CC: How important is the time between a person experiencing a disability and your work?
Dr. B: For our work specifically, the length of time of the damage to the system is irrelevant to this work. If you think about it what we are trying to do has nothing to do with the cells that have been destroyed. We are looking at the ones that have not been destroyed, so we can take anybody and teach them to have finer motor neuron controls to muscles, whether they have a disability or not. Then you could ask us how long has it been since you have had the disability, and the answer is-What disability? You don’t have to have a disability to learn control of specific neurological responses. The time of the disability is irrelevant. We are going to work with the motor neurons that have not been destroyed, but that people cannot use efficiently. This type of work that we do has been used with world class athletes to increase peak performance. This has been very successful. It doesn’t increase strength, but the increase of peak performance is about coordination and the use of muscle at the right time. Someone that has damage may be given neuro motor function that they may not have had otherwise.
CC: Are you involved with athletes and Zen?
Dr. B: This work and the work with Zen were often linked back in the 1960’s.
CC: Is the athlete at the world class level using Zen, concept of visualization and thinking it through, a form of bio-feedback?

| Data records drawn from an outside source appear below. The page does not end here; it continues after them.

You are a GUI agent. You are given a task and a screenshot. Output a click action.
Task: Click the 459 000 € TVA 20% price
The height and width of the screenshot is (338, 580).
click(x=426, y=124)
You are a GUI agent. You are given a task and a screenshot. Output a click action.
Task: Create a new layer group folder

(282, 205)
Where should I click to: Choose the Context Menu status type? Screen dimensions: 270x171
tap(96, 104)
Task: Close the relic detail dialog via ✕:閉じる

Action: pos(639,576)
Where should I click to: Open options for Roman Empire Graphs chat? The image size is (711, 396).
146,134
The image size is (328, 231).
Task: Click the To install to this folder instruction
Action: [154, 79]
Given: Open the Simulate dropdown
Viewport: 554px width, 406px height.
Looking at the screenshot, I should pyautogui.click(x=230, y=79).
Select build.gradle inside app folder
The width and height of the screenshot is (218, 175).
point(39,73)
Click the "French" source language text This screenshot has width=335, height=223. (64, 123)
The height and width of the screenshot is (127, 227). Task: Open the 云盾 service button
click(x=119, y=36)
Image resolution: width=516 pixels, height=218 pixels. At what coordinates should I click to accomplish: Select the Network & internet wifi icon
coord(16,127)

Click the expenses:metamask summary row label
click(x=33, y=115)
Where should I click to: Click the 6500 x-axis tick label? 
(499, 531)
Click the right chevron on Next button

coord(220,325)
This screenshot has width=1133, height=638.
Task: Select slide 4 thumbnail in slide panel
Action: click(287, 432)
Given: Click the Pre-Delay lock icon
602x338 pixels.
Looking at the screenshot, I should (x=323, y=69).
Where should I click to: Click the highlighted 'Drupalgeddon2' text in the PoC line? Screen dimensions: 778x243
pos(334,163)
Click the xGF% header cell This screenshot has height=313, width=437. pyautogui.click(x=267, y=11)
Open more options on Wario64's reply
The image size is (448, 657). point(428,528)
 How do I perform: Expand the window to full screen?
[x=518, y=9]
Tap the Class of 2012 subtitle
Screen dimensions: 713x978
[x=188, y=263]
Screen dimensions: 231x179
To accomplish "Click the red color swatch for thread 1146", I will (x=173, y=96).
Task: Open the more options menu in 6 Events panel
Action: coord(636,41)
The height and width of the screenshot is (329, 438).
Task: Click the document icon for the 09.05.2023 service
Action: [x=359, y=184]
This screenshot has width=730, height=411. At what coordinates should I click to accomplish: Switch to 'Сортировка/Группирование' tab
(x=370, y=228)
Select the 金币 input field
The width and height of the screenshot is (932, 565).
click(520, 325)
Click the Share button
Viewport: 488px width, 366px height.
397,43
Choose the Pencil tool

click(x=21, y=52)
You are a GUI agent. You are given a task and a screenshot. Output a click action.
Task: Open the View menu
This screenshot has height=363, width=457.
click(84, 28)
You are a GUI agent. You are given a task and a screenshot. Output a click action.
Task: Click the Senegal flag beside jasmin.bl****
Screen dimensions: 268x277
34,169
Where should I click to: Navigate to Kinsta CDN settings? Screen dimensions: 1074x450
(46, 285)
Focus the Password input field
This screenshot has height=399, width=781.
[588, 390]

Dr. B: There is a lot of work with mental rehearsal. When they are not going through the task physically, they go through the task mentally. But this is not bio-feedback because there is no feedback component here. In order for it to be true feedback there has to be an attempt at the task for which you have an immediate feedback as to whether this attempt has been successful. In some of our cases we have had some very interesting and dramatic findings. We have seen people with tremendous amounts of surviving motor neurons or repaired ones that have gone unnoticed, that have made unbelievable gains many years after initial damage to the brain or spinal cord. They are able to gain good upper extremity function and even become lower limb independent ambulators. This does not mean that everyone can make this transformation. However we can increase the level of function by using specific learning techniques to teach the undamaged brain cells with biofeedback techniques. Most of the time we can bring people to another level of function.